_Exercise brief:_ Arrange the rows below as a Markdown table with two columns, Number and Content. Give each row its number and its text, and leave out blank lines.

_Extracted records:_

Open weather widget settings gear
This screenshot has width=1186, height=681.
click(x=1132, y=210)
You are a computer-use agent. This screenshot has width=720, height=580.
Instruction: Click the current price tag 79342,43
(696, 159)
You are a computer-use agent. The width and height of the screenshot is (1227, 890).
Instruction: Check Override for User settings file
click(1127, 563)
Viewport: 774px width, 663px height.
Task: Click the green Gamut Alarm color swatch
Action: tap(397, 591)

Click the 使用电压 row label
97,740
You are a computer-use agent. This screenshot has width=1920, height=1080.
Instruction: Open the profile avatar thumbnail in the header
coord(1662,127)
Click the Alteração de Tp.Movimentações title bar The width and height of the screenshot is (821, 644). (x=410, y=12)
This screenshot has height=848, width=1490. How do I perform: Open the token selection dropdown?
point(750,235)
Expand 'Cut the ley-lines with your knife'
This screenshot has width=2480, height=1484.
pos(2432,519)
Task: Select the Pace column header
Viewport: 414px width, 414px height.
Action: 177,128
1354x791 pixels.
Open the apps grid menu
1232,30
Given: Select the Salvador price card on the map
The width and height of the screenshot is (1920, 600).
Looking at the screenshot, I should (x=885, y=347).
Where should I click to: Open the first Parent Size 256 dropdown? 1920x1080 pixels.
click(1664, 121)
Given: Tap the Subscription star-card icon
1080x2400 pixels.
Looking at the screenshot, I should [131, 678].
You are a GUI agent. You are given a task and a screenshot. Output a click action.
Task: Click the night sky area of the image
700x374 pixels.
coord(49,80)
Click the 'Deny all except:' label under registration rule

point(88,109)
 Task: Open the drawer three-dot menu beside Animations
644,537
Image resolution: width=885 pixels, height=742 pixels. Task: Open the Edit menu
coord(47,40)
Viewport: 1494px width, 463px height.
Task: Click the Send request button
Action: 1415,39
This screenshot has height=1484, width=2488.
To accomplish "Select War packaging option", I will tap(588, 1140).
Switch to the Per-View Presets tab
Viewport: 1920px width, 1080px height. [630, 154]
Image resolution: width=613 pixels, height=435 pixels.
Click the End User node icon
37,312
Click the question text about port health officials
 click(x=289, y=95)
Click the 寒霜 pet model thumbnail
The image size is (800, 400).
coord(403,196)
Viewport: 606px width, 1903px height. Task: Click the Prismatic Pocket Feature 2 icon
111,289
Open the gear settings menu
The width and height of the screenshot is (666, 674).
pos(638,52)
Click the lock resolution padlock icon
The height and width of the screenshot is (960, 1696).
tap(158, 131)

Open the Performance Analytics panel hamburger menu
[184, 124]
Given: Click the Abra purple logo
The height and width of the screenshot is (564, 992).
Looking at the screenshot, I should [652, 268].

_In response:_
| Number | Content |
|---|---|
| 1 | Open weather widget settings gear |
| 2 | This screenshot has width=1186, height=681. |
| 3 | click(x=1132, y=210) |
| 4 | You are a computer-use agent. This screenshot has width=720, height=580. |
| 5 | Instruction: Click the current price tag 79342,43 |
| 6 | (696, 159) |
| 7 | You are a computer-use agent. The width and height of the screenshot is (1227, 890). |
| 8 | Instruction: Check Override for User settings file |
| 9 | click(1127, 563) |
| 10 | Viewport: 774px width, 663px height. |
| 11 | Task: Click the green Gamut Alarm color swatch |
| 12 | Action: tap(397, 591) |
| 13 | Click the 使用电压 row label |
| 14 | 97,740 |
| 15 | You are a computer-use agent. This screenshot has width=1920, height=1080. |
| 16 | Instruction: Open the profile avatar thumbnail in the header |
| 17 | coord(1662,127) |
| 18 | Click the Alteração de Tp.Movimentações title bar The width and height of the screenshot is (821, 644). (x=410, y=12) |
| 19 | This screenshot has height=848, width=1490. How do I perform: Open the token selection dropdown? |
| 20 | point(750,235) |
| 21 | Expand 'Cut the ley-lines with your knife' |
| 22 | This screenshot has width=2480, height=1484. |
| 23 | pos(2432,519) |
| 24 | Task: Select the Pace column header |
| 25 | Viewport: 414px width, 414px height. |
| 26 | Action: 177,128 |
| 27 | 1354x791 pixels. |
| 28 | Open the apps grid menu |
| 29 | 1232,30 |
| 30 | Given: Select the Salvador price card on the map |
| 31 | The width and height of the screenshot is (1920, 600). |
| 32 | Looking at the screenshot, I should (x=885, y=347). |
| 33 | Where should I click to: Open the first Parent Size 256 dropdown? 1920x1080 pixels. |
| 34 | click(1664, 121) |
| 35 | Given: Tap the Subscription star-card icon |
| 36 | 1080x2400 pixels. |
| 37 | Looking at the screenshot, I should [131, 678]. |
| 38 | You are a GUI agent. You are given a task and a screenshot. Output a click action. |
| 39 | Task: Click the night sky area of the image |
| 40 | 700x374 pixels. |
| 41 | coord(49,80) |
| 42 | Click the 'Deny all except:' label under registration rule |
| 43 | point(88,109) |
| 44 |  Task: Open the drawer three-dot menu beside Animations |
| 45 | 644,537 |
| 46 | Image resolution: width=885 pixels, height=742 pixels. Task: Open the Edit menu |
| 47 | coord(47,40) |
| 48 | Viewport: 1494px width, 463px height. |
| 49 | Task: Click the Send request button |
| 50 | Action: 1415,39 |
| 51 | This screenshot has height=1484, width=2488. |
| 52 | To accomplish "Select War packaging option", I will tap(588, 1140). |
| 53 | Switch to the Per-View Presets tab |
| 54 | Viewport: 1920px width, 1080px height. [630, 154] |
| 55 | Image resolution: width=613 pixels, height=435 pixels. |
| 56 | Click the End User node icon |
| 57 | 37,312 |
| 58 | Click the question text about port health officials |
| 59 |  click(x=289, y=95) |
| 60 | Click the 寒霜 pet model thumbnail |
| 61 | The image size is (800, 400). |
| 62 | coord(403,196) |
| 63 | Viewport: 606px width, 1903px height. Task: Click the Prismatic Pocket Feature 2 icon |
| 64 | 111,289 |
| 65 | Open the gear settings menu |
| 66 | The width and height of the screenshot is (666, 674). |
| 67 | pos(638,52) |
| 68 | Click the lock resolution padlock icon |
| 69 | The height and width of the screenshot is (960, 1696). |
| 70 | tap(158, 131) |
| 71 | Open the Performance Analytics panel hamburger menu |
| 72 | [184, 124] |
| 73 | Given: Click the Abra purple logo |
| 74 | The height and width of the screenshot is (564, 992). |
| 75 | Looking at the screenshot, I should [652, 268]. |